Following this, later stages seem to run smoothly:

# Drop all entries except the genotype
mt=mt.select_entries(mt.GT)
mt.describe()
# Save out this data table using DNAX 
# Define database and MT names
# Note: It is recommended to only use lowercase letters for the database name.
# If uppercase lettering is used, the database name will be lowercased when creating the database.
db_name = f"ukbb_test_wes_matrix_tables_feb23_test"
mt_name = f"chromosome_{chr}_post_genoqc_final.mt"
# Create database in DNAX
stmt = f"CREATE DATABASE IF NOT EXISTS {db_name} LOCATION 'dnax://'"
print(stmt)
spark.sql(stmt).show()
# Store MT in DNAX
import dxpy
# Find database ID of newly created database using dxpy method
db_uri = dxpy.find_one_data_object(name=f"{db_name}", classname="database")['id']
url = f"dnax://{db_uri}/{mt_name}" 
# Note: the dnax url must follow this format to properly save MT to DNAX
# Before this step, the Hail MatrixTable is just an object in memory. To persist it and be able to access 
# it later, the notebook needs to write it into a persistent filesystem (in this case DNAX).
mt.write(url) 

Thanks for the other suggestions! From what I know, the RAP doesn’t enable autoscaling, although I’ll look into this to make sure it’s definitely true, as it seems like autoscaling would be really helpful for this work.

I hadn’t realised hail was designed to tolerate spot instances, so thanks for that! That could make this processing much cheaper which would be great!

Thanks again for all your help with this!

Thanks so much for the tip on saving out the mt before next stages, as this has removed the slow single stage!

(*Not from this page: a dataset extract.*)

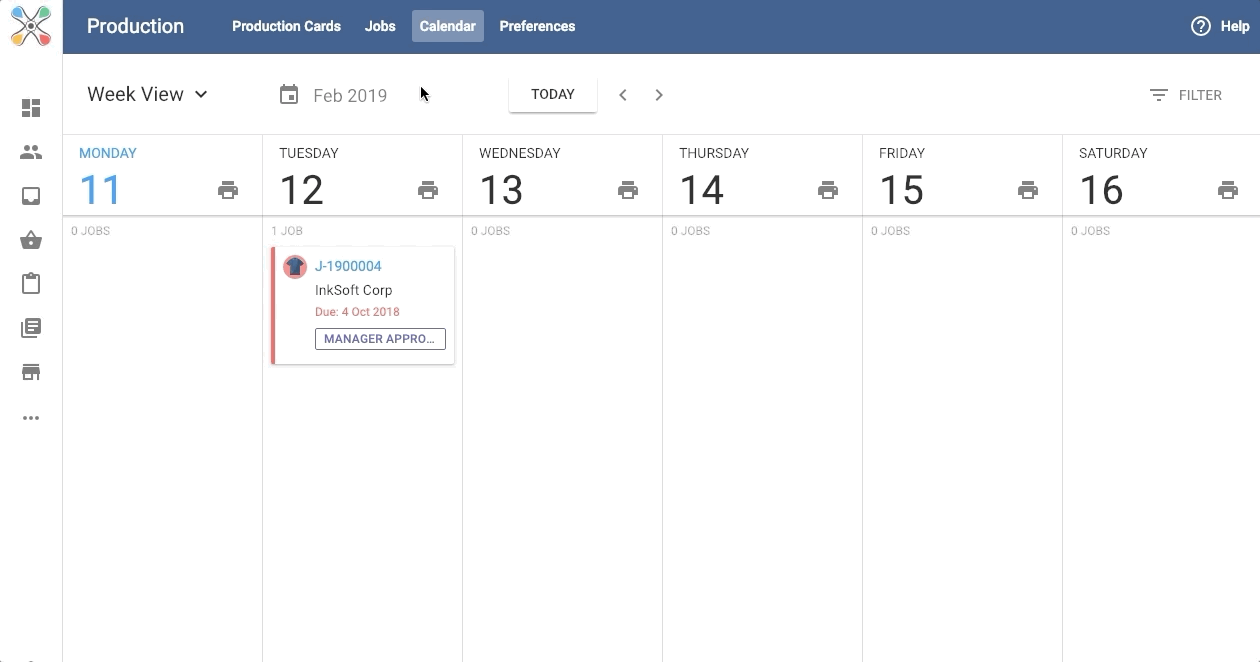Go to the next week using the right arrow
Viewport: 1260px width, 662px height.
point(659,94)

Writing out the matrix table before this stage enabled all stages to run in parallel and eliminated the single stage, really speeding up the total process. For the interest of others that may have a similar query, the script I now use for that section is as follows:

# Filtering on allele balance
## Set the allele balance variable 
# Create allele balance variable
ab=mt.AD[1]/hl.sum(mt.AD)
# Below removing: genotypes listed as homozygous reference but with >10 alternate allele reads | genotypes listed as homozgyous without a reference:alternate of ~1:1 | and genotypes listed as homozygous alternate with over 10% reference reads
filter_condition_ab=((mt.GT.is_hom_ref() & (ab <= 0.1)) | (mt.GT.is_het() & (ab >= 0.25) & (ab <= 0.75)) | (mt.GT.is_hom_var() & (ab >= 0.9)))
mt=mt.filter_entries(filter_condition_ab)
print('Filtering on allele balance completed')
# Remove entries with depth < 10
mt=mt.filter_entries(mt.DP > 10)
print('Filtering on depth completed')
# Remove entries with a GQ < 30
mt=mt.filter_entries(mt.GQ > 30)
print('Filtering on genotype quality completed')

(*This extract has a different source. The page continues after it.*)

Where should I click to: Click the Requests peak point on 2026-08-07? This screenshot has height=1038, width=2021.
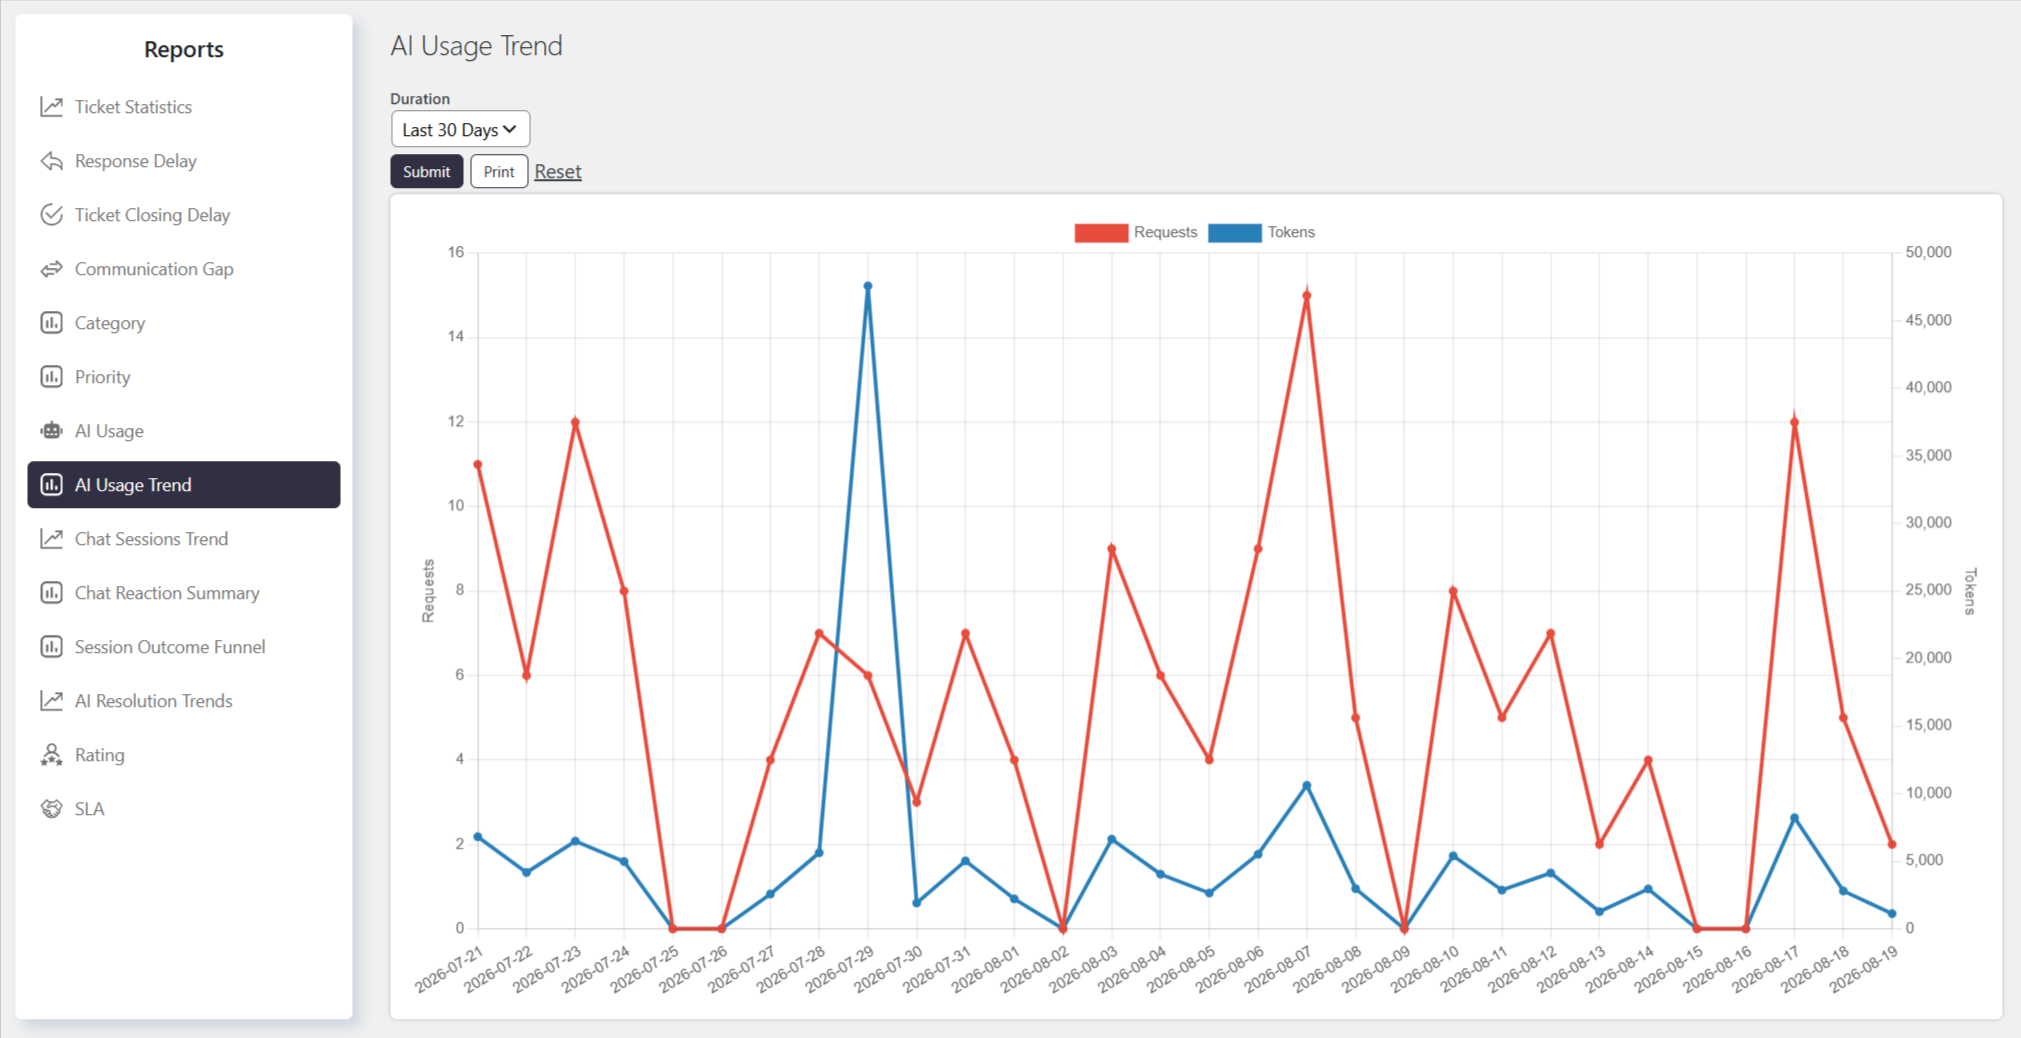point(1307,296)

This section runs immediately.

Then saving out a matrix table after calculating variant QC metrics runs in parallel using all workers available.

mt = hl.variant_qc(mt)
# The next stage (filtering out non-variant sites) runs as a very slow single stage if the mt is not saved out first
# So best to save out at this point in parallel, enabling later stages to run in parallel too.
mt.write(f"./chr_{chr}_postgenoQC_mt.mt", overwrite=True)

And then reading this mt back in and removing non-variant rows runs in parallel and quickly.

mt=hl.read_matrix_table(f"./chr_{chr}_postgenoQC_mt.mt")
# Remove variants with no alleles left following genotype QC 
# When run before being saved as an mt first, this was a v slow single stage, but now runs quickly in parallel. 
mt = mt.filter_rows((mt.variant_qc.AF[0] == 0.0) | (mt.variant_qc.AF[0] == 1.0), keep = False)
print(f'n variants in chr {chr} following genotype QC and removal of non-variant rows: {mt.count_rows()}')
print('Genotype QC complete')

This stage (which was previously a single stage) now runs in parallel.

Overall, writing out the mt and reading it back in is much more efficient (uses all workers) and runs more quickly than running this without saving out.